┏━━

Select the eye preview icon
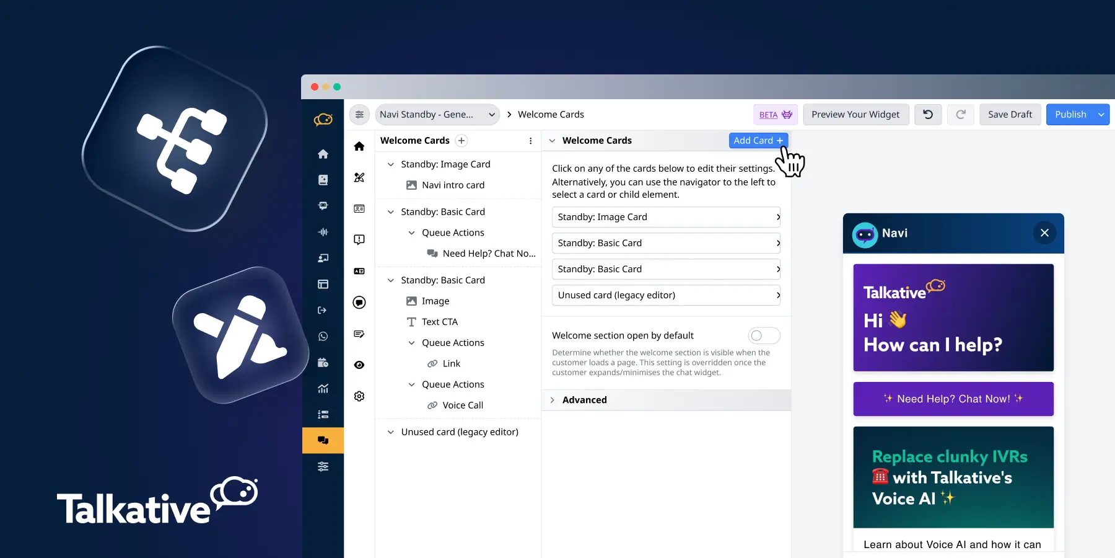The height and width of the screenshot is (558, 1115). click(359, 365)
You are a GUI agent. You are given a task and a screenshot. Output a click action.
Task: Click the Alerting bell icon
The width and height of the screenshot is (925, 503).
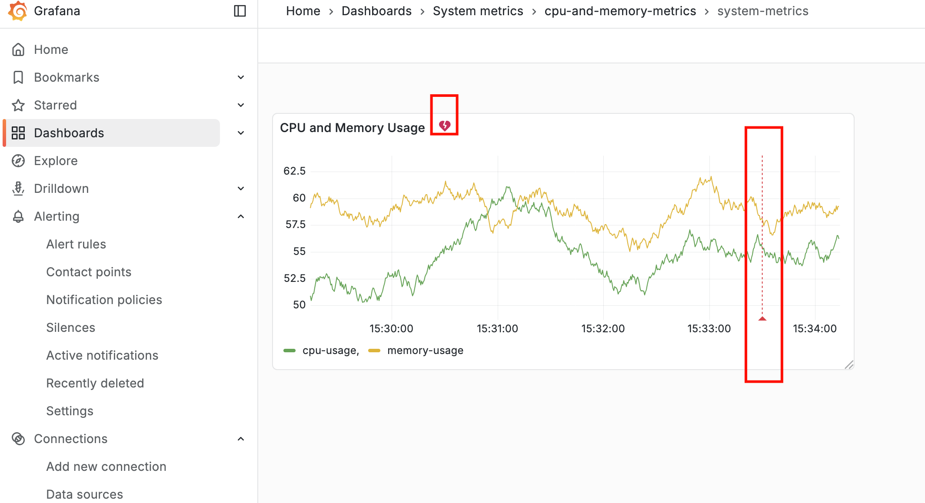click(18, 216)
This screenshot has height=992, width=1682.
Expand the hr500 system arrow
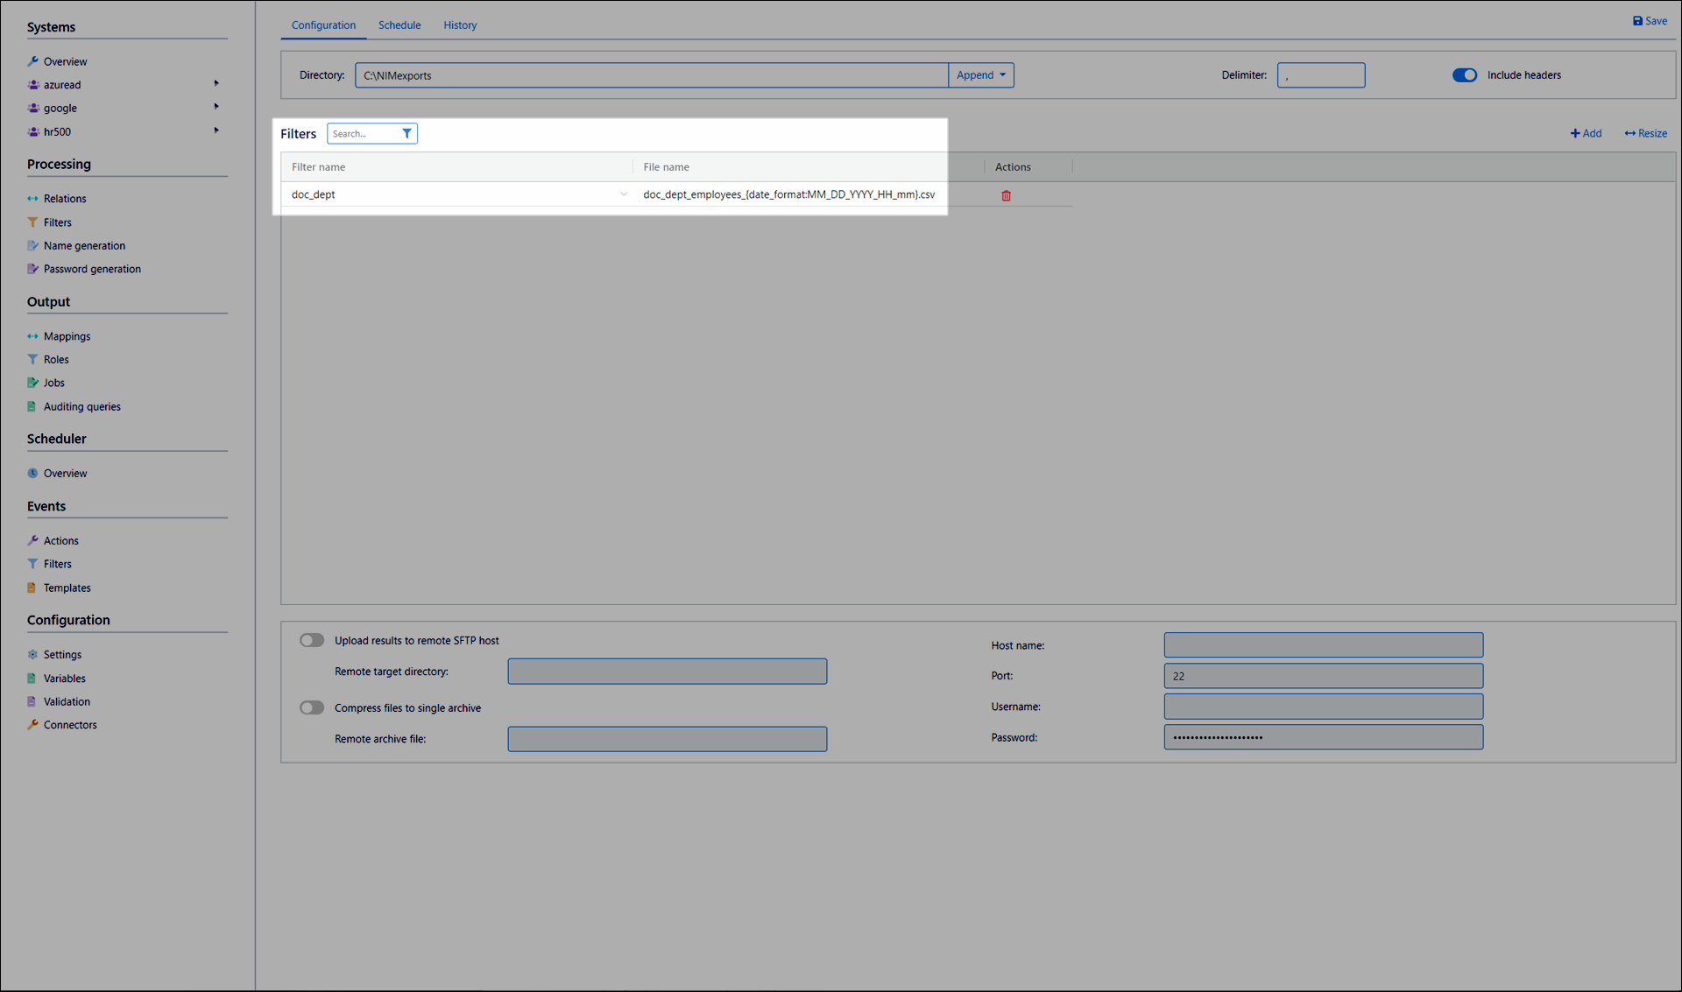pos(216,131)
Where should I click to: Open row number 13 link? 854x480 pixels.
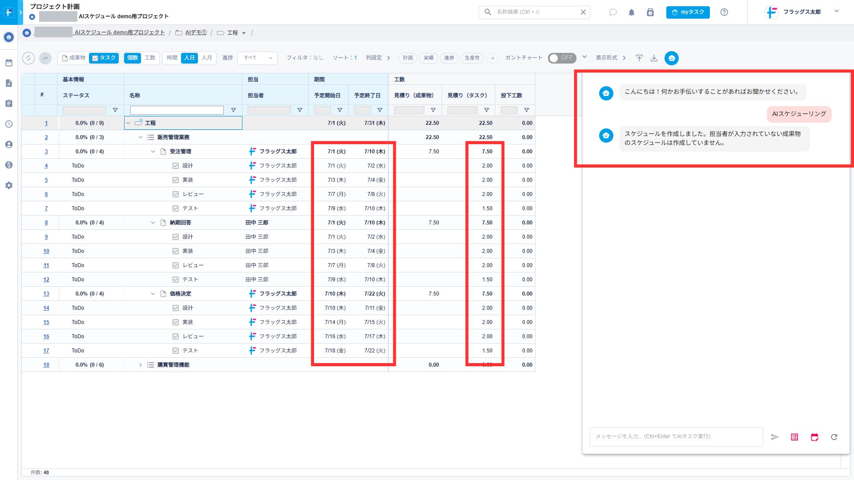46,294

┗━━

PROMPT →
All lines from the one containing "Where should I" through the final line of the entries above are to be copied exactly; the pictures are not.

EXERCISE SOLUTION →
Where should I click to: Open row number 13 link? 854x480 pixels.
46,294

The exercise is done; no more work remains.